Terremoto en Oliva: Un sismo de 2.6 sacude la Safor y la Marina Alta

La tranquilidad de la noche del lunes se vio interrumpida en el litoral valenciano. Un terremoto en Oliva de magnitud 2,6 en la escala de Richter despertó la curiosidad y, en algunos casos, la preocupación de los vecinos de las comarcas de la Safor y la Marina Alta. Aunque el movimiento fue calificado como débil por el Instituto Geográfico Nacional (IGN), su epicentro en una zona tan concurrida como la Playa de Oliva lo convirtió en el tema principal de conversación en las redes sociales y núcleos urbanos cercanos.

Detalles técnicos del sismo en el litoral de Oliva

El evento sísmico tuvo lugar exactamente a las 21:53 horas (hora local) del lunes, 13 de abril de 2026. Según los registros definitivos del Instituto Geográfico Nacional (IGN), el epicentro se situó en las coordenadas de la Playa de Oliva, con una profundidad de 8,0 kilómetros. Esta profundidad, relativamente superficial, es lo que permitió que un sismo de una magnitud de apenas 2,6 fuera percibido por la población en un radio de varios kilómetros.

Terremoto en Oliva: Un sismo de 2.6

Los sismógrafos detectaron una liberación de energía constante pero breve. En términos geológicos, la zona costera entre Valencia y Alicante presenta fallas activas de pequeña escala que, de forma recurrente, generan este tipo de microseísmos. Aunque la magnitud 2,6 no representa un peligro para las infraestructuras modernas, la sensación de vibración en el suelo y el leve tintineo de cristales fueron reportados por numerosos residentes que se encontraban en reposo en ese momento.

Poblaciones afectadas y escala de intensidad

El temblor no se limitó únicamente al término municipal de Oliva. La propagación de las ondas sísmicas alcanzó diversas localidades de la Safor y la Marina Alta. El IGN ha clasificado la intensidad percibida mediante la escala macrosísmica europea (EMS-98), que mide cómo sienten el sismo las personas y cómo afecta a los objetos.

En Oliva y Pego, la intensidad alcanzó un grado II-III. Esto significa que el sismo fue sentido por unas pocas personas en el interior de los edificios (grado II) o incluso sentido por muchos pero sin causar daños (grado III), similar al paso de un camión pesado. Por otro lado, en municipios como l’Alqueria de la Comtessa, Miramar, Piles y Vilallonga, la intensidad se mantuvo en un grado II, lo que se define como un temblor apenas perceptible, detectado principalmente por personas en posiciones muy estables o en plantas altas de edificios.

El contexto sísmico de la Comunitat Valenciana

No es la primera vez que la Safor experimenta este tipo de fenómenos. La Comunidad Valenciana se encuentra en una zona de actividad sísmica moderada dentro de la Península Ibérica. La interacción entre las placas tectónicas de Eurasia y África genera tensiones que se liberan a través de fracturas en la corteza terrestre, especialmente en el sistema Bético, que se extiende hasta el mar frente a las costas de Oliva y Denia.

Históricamente, estos sismos de baja intensidad son considerados por los expertos como «habituales» y, en cierta medida, beneficiosos, ya que permiten la liberación gradual de energía en lugar de acumularla para un evento de mayor envergadura. Los servicios de emergencia locales, tras realizar una ronda de contacto con los cuerpos de seguridad, confirmaron que no se produjeron daños materiales ni personales, y no fue necesaria la intervención de los bomberos ni de Protección Civil.

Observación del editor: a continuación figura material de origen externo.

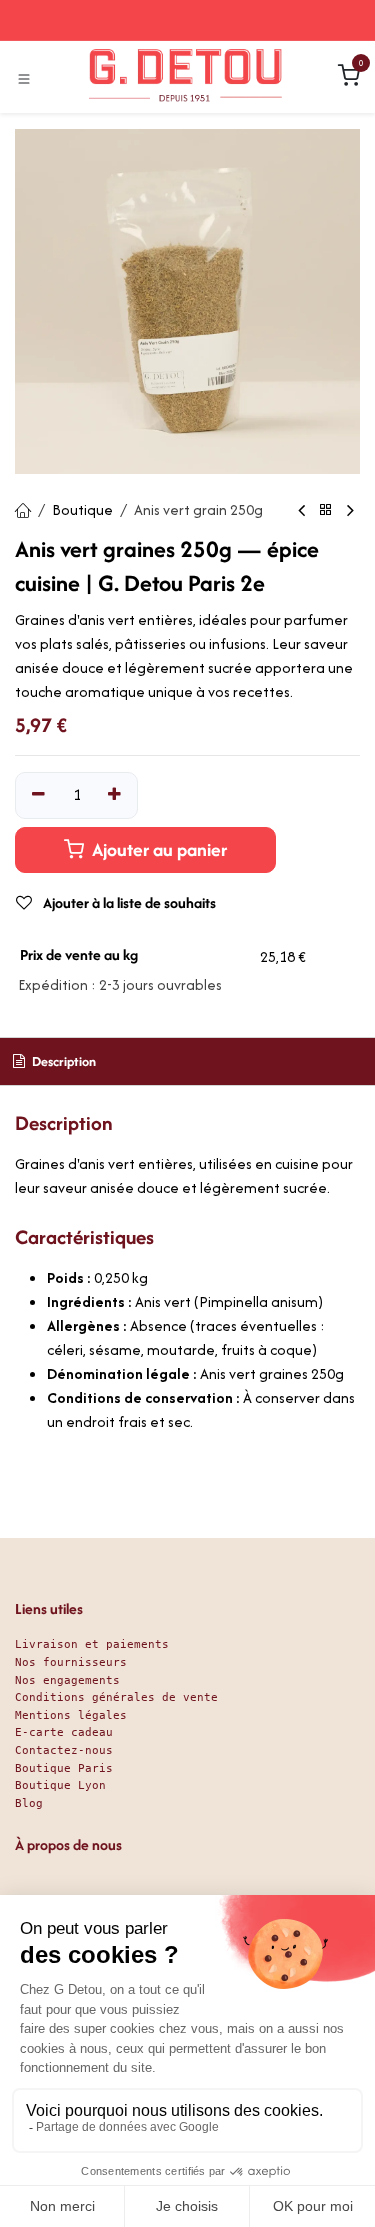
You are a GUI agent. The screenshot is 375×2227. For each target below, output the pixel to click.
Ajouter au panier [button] (157, 849)
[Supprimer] (38, 795)
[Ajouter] (115, 795)
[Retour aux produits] (326, 510)
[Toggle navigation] (24, 78)
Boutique (82, 509)
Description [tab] (62, 1061)
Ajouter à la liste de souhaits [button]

¿Qué hacer ante un microseísmo en la costa?

Aunque el terremoto en Oliva fue leve, este suceso sirve de recordatorio sobre la importancia de conocer los protocolos básicos de seguridad. La principal recomendación de las autoridades es mantener la calma. En eventos de baja intensidad, la mayor parte de los incidentes suelen ocurrir por caídas accidentales al intentar salir corriendo del domicilio de forma precipitada.

Los residentes locales han mostrado una actitud resiliente, compartiendo sus experiencias en plataformas digitales. «Se sintió como una vibración corta, como si un vecino hubiera movido un mueble pesado», comentaba un usuario en una red social local. Este tipo de testimonios humanos refuerzan los datos técnicos y ayudan a mapear con mayor precisión el alcance de estos fenómenos naturales en nuestra región.

El sismo de 2,6 grados registrado en la Playa de Oliva es un recordatorio de la naturaleza viva bajo nuestros pies. Sin daños que lamentar, la noticia se queda en una anécdota geológica que resalta la excelente capacidad de monitorización del IGN y la rápida respuesta informativa en la Safor.